> Required action
The answer must consist solely of the line containing "Click the ring" and every line after it in the records below, through the last, each reproduced exactly.

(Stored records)
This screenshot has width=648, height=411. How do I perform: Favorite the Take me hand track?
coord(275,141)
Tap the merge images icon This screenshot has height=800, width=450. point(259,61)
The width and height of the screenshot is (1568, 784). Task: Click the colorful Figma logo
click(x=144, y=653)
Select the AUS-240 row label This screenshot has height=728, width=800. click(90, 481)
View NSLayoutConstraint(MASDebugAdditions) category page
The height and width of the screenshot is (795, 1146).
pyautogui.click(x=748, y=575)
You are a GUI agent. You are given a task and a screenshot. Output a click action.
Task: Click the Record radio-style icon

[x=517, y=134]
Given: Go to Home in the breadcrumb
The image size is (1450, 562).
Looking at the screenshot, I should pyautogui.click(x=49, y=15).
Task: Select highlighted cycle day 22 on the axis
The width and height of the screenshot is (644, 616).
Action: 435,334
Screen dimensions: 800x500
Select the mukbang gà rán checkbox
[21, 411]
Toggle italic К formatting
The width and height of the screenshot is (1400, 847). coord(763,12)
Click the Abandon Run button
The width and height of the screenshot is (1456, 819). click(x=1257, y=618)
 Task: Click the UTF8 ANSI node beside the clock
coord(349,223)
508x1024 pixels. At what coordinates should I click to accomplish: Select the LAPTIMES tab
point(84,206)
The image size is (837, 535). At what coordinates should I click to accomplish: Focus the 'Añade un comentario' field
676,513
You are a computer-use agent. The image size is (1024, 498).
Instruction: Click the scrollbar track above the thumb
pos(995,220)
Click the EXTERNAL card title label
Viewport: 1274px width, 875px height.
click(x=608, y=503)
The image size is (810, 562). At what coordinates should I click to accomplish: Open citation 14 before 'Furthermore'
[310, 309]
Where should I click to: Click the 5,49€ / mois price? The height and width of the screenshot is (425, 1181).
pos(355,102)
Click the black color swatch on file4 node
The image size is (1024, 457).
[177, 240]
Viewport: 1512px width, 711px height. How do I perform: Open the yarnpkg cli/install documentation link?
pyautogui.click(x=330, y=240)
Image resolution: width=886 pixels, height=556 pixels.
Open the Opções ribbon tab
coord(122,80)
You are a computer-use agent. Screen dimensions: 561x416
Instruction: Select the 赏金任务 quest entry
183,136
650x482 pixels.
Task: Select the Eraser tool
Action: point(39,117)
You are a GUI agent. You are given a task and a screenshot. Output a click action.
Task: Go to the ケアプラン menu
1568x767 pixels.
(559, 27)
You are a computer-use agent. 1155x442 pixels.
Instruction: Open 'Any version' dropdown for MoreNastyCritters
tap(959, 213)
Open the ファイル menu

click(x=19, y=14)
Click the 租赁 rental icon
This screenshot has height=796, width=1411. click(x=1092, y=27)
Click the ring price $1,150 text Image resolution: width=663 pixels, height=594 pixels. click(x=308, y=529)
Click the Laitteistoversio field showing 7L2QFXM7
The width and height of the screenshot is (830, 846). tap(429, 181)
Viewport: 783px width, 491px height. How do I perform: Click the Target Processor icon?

> Exercise solution
Click the ring price $1,150 text Image resolution: width=663 pixels, height=594 pixels. click(x=308, y=529)
Click the Laitteistoversio field showing 7L2QFXM7
The width and height of the screenshot is (830, 846). tap(429, 181)
Viewport: 783px width, 491px height. How do I perform: Click the Target Processor icon?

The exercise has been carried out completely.